Au départ, les professionnels prétendument au contact de populations vulnérables (mais dont certains ne croisent jamais un patient, ou travaillent auprès d'enfants scolarisés, comme c'est mon cas) ont été soumis à l'obligation vaccinale contre le covid, pour "contenir la cinquième vague", était-il dit.
Il n'a jamais été question de tous ceux qui se sont fait vacciner sous contrainte, car ne pouvant pas se permettre de perdre leur moyen de subsistance. Pourquoi autant de soignants étaient-ils réticents à cette vaccination ? Pourquoi autant d'entre eux le restent-ils, en novembre deux-tiers d'entre eux n'avaient pas fait leur rappel ? Il est plus simple d'éviter la question et de continuer à faire comme si l'ensemble des soignants était allé volontiers se faire vacciner contre le covid.
Entre-temps, certains ont subi des effets secondaires. Que va-t-il se passer si le rappel devient obligatoire ? Mes certificats médicaux de contre-indication n'ont pas été reconnus, en sera-t-il autrement pour ces soignants-là ?
Si ce n'est pas le cas, ils devraient donc soit partir, soit continuer à prendre des risques pour leur santé, pour faire un vaccin qui ne n'empêche pas de transmettre la maladie. Après le départ volontaire pour des cieux plus accueillants (autres pays d'exercice, autres activités, retraite anticipée) de milliers de soignants non vaccinés dont plus personne ne parle, de nombreux autres encore risqueraient donc de quitter le système de soins.
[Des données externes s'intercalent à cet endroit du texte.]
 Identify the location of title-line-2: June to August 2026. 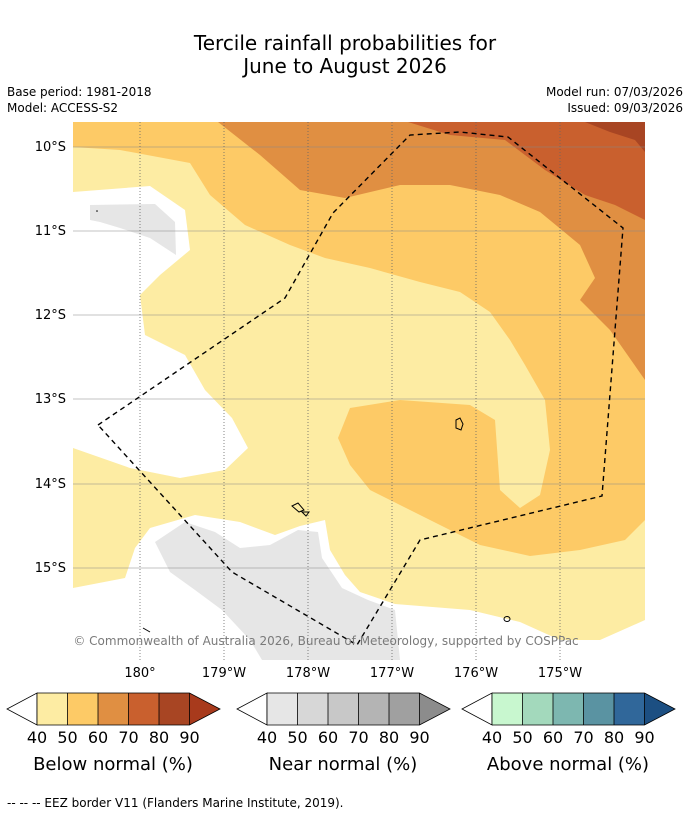
(345, 66).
Réintégrer les suspendus poserait problème sur le plan sanitaire et sur le plan éthique, affirme le ministre de la santé. L'épidémie aurait-elle une nature particulière en France ? Le vaccin protégerait-il mieux chez nous que chez nos voisins ? Le ministre insinuerait-il que les pays qui sont revenus en arrière sur l'obligation vaccinale et ont réintégré leurs soignants ne sont pas sérieux concernant la protection de leurs malades et la question de l'éthique médicale ?
L'article 4 de la loi du 30 juillet 2022 a laissé à la Haute Autorité de Santé la responsabilité de la décision de suspendre l'obligation vaccinale, comme si la question était encore sanitaire.
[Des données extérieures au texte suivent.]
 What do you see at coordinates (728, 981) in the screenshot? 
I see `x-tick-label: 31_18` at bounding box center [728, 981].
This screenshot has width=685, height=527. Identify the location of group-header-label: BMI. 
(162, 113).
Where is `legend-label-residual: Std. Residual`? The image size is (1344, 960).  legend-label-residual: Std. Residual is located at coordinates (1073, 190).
A ce moment-là, le sénateur Philippe Bas a déclaré que "la vaccination contre le covid est une vaccination temporaire", que "la suspension du contrat de travail est par définition temporaire et non définitive", et au sujet des professionnels suspendus : "le droit applicable avant la proposition (loi du 5 août 2021 ndlr) adoptée par la commission des lois exclut qu'ils restent suspendus pendant toute la vie (...) donc tous ont vocation à reprendre un jour leur travail".
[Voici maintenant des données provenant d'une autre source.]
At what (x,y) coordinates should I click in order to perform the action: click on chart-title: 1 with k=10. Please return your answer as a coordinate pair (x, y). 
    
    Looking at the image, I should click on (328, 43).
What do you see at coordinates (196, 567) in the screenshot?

"Un jour", c'est quand ???
En réalité, depuis longtemps ce sujet n'est plus ni médical ni sanitaire et il ne concerne pas non plus l'éthique, contrairement à ce que continuent de prétendre le président de la république et le ministre de la santé. Ce sujet est maintenant purement politique.
Alors n'est-il pas grand temps que le législateur reprenne la main ? Il essaie, le législateur, mais là interviennent les avis personnels sur les vaccins (alors qu'il ne s'agit pas de cela), les rivalités, les positions de principe et les règlements de compte. Le 24 novembre le vote de la loi proposée par LFI de réintégration des suspendus qui allait aboutir a été empêché. Le RN a décidé de mettre au vote sa propre loi sur le sujet, un peu différente, lors de sa niche parlementaire du mois de janvier prochain. Puis il a changé d'avis (pourquoi cela ?) et a voulu reprendre telle quelle la loi proposée en novembre par LFI, qui comme on pouvait s'y attendre s'y est opposée.
Alors face à cela, quand on est suspendu, interdit d'exercer son métier et sans salaire depuis quinze mois, on désespère.
Et on se dit que si au mois de janvier la HAS décide que la vaccination contre le covid doit devenir obligatoire au même titre que les autres vaccins actuellement obligatoires pour les soignants, il sera trop tard.